My days and nights at camp were itchy ones as I always acquired a severe case of poison Ivy. I still scratch my entire body for the better part of two weeks every summer, from habit, not need.
      
 
The start of WW II coincided with the day my eighth grade class began in September 1939. Sr. Edwardine did not think it merited discussion. She had her hands full, trying to keep peace among the forty students who filled the tiny room, equally divided between boys and girls. A lectern served as her desk, positioned one step from the double desk I shared with another pupil, Eugene Garbarini. To my left and directly in front of her sat my six-foot tall pal, August William Conrad Campbell. A few seats behind me sat my other six-foot buddy, Richard Marnell, my swimming partner at summer camp. At least four other boys in this class stood five-feet ten-inches tall.
At the other end of the spectrum, five boys, myself included, stood less than five feet tall. A class picture taken just before we graduated in June 1940 shows two of the smallest lads in the class, standing like tiny pillars, one on each side of the front row of girls. One measured four-foot three inches, the other marginally taller. Both are attired in knickers. I maxed out at about four-foot six that year. Standing three rows back, my legs are not visible in this picture, but I know long pants were not part of my wardrobe at the time.

Third row, second from left.
During the summer of 1940, Germany bombed England mercilessly. Americans listened intently to Edward R. Morrow’s live broadcasts from London during the raids, but our nation remained committed to neutrality. The English army managed to avoid capture in France, thanks to the miracle of Dunkirk, when a flotilla of vessels carried them back across the channel. The world wondered if Great Britain could survive.
In September 1940, I enrolled in David E. Rue Junior High School with a number of my eighth grade classmates, including Campbell and Garbarini, but not Marnell who chose to attend St. Peter’s Prep in Jersey City. All the students in my ninth grade were boys. It made school lively and entertaining. I played on the baseball team, catching fastballs thrown by my six-foot pal, Gus Campbell. Each one knocked me backwards. I could catch, but couldn’t throw very well. It didn’t matter. Few batters ever managed to get on base against our “Bobby Feller.” I enjoyed being taught by lay teachers, especially Mr. Kiernan, who taught Latin, my favorite subject. I made the honor roll effortlessly.
After graduating from Rue, I spent the summer of 1941 doing nothing. I followed the war news, of course. Germany had attacked Russia and its armies were steamrolling toward Moscow. The draft that began the previous year now began to build up our armed forces. Men in military garb could be seen everywhere.  

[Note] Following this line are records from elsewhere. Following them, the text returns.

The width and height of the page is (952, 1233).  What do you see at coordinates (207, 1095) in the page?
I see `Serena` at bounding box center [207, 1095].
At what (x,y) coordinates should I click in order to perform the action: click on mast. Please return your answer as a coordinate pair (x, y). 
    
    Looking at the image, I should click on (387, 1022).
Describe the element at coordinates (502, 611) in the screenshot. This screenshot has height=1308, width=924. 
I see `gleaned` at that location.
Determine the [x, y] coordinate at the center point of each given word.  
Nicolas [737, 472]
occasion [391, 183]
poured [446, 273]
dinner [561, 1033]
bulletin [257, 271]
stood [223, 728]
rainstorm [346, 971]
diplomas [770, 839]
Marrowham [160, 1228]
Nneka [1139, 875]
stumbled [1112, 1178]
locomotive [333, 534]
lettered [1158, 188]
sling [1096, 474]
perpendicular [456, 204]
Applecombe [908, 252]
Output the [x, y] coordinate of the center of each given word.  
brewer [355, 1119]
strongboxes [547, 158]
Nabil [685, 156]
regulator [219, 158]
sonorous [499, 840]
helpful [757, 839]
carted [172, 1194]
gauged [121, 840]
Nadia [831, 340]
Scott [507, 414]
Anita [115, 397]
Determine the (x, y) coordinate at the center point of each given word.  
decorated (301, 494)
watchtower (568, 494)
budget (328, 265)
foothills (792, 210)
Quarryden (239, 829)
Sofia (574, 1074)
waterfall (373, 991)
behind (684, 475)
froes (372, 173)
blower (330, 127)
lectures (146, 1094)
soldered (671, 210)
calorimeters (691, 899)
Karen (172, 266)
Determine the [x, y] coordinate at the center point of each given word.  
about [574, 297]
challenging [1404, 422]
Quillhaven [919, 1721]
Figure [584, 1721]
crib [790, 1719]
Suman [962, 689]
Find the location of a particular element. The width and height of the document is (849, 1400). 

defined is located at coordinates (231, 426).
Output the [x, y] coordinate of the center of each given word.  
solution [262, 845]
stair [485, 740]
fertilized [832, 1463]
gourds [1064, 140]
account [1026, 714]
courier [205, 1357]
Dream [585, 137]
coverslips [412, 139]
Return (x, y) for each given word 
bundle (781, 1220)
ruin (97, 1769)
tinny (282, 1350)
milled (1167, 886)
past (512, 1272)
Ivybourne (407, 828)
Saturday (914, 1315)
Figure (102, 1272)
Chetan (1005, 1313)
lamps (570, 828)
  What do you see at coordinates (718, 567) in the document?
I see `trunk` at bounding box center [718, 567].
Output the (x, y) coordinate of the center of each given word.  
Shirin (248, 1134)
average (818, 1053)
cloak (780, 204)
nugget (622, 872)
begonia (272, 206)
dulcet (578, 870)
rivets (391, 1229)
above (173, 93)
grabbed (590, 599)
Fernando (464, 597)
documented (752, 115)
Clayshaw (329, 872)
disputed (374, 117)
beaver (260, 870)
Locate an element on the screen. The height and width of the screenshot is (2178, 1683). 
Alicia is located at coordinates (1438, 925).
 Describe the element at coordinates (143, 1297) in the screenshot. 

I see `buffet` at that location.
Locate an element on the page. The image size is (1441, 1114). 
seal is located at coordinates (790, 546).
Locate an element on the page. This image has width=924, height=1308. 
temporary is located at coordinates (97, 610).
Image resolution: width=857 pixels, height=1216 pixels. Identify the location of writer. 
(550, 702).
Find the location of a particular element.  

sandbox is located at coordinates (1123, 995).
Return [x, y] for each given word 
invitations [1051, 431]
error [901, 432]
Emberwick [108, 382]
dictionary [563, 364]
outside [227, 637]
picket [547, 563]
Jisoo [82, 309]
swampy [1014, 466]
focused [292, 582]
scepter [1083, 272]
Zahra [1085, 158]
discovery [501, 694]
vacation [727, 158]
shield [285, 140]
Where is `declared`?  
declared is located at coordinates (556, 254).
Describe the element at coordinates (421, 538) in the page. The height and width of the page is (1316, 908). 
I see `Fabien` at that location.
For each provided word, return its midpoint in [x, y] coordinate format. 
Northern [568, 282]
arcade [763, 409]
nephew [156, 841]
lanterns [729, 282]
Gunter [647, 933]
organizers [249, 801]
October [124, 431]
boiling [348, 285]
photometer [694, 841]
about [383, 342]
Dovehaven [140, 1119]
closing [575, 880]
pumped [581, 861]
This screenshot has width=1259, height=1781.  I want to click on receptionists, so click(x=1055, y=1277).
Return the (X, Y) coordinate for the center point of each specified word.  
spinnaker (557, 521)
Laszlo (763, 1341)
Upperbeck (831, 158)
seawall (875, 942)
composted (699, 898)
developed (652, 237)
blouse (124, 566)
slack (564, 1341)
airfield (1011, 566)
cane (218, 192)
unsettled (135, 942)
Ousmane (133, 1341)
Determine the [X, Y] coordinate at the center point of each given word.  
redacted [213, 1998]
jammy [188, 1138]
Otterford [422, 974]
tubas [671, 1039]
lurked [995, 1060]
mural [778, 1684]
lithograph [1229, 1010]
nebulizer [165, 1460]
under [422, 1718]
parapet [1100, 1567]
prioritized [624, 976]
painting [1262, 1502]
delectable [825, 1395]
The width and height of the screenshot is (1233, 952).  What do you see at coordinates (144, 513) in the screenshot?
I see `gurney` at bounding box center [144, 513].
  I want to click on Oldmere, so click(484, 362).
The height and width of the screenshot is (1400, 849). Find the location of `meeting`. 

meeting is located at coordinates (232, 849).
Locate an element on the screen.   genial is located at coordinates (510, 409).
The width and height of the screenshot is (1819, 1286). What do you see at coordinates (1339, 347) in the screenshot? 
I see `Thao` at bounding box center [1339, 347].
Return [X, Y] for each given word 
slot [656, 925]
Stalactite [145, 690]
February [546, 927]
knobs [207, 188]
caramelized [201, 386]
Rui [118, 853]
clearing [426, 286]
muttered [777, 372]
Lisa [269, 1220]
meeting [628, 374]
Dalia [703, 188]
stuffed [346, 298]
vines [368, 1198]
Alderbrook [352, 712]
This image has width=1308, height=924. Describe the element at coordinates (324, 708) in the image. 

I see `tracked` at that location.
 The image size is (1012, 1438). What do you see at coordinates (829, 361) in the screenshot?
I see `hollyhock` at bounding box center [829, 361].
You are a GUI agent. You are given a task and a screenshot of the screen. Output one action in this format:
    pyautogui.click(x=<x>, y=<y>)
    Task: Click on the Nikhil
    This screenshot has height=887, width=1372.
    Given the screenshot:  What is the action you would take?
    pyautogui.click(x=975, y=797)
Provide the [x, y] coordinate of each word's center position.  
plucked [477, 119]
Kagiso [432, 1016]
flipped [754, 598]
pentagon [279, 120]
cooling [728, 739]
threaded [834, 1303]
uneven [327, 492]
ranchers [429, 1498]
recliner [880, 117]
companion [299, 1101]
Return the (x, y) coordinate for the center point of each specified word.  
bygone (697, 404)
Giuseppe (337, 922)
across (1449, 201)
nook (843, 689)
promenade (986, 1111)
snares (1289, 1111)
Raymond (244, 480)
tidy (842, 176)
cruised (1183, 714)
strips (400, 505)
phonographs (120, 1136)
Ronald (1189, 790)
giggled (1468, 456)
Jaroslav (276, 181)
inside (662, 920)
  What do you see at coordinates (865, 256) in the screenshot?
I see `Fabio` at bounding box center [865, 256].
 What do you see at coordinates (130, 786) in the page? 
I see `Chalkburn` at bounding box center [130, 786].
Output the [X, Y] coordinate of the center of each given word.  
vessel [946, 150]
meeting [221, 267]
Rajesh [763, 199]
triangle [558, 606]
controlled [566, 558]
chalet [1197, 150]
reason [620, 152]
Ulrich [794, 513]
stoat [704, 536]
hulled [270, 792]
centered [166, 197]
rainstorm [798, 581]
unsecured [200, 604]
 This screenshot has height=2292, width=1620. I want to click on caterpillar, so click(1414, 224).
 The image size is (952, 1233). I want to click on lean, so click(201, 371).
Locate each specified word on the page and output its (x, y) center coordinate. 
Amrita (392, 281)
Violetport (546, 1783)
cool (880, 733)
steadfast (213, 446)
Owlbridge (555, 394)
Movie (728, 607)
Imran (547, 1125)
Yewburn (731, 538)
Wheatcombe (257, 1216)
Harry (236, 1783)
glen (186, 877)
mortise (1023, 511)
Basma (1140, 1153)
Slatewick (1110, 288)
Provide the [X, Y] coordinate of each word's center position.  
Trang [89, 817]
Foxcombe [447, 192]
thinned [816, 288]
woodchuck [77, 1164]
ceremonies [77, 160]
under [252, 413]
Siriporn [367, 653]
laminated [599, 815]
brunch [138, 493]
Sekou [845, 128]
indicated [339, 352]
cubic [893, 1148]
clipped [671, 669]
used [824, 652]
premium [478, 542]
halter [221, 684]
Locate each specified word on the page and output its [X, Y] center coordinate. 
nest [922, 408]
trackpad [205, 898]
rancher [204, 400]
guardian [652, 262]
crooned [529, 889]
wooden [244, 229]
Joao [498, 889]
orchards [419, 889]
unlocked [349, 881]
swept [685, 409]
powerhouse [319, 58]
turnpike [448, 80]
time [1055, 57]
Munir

The highlight of the summer occurred when my sister, Helen, married Lieutenant Joseph Schmitz on July 5th at Our Lady of Grace Church followed by a reception at Meyer’s Hotel. They had met while both worked for Bell Telephone, Long Line Division. About a year earlier, the army had called him up (ROTC, Syracuse electrical engineering graduate) to serve in the Signal Corps at Ft. Monmouth, NJ.
For this occasion, my family decked me out in long pants and a white linen jacket. It made me feel like a movie star, something along the lines of Mickey Rooney. I wore it later that summer while at an indoor roller skating rink. Girls swooned at the sight of me, but I didn’t give them a tumble. In truth, I slipped and landed on my backside the first time I glided over the waxed wooden surface of the rink. This activity could be deadlier than warfare.

Here I am, all dressed up and rarin' to go.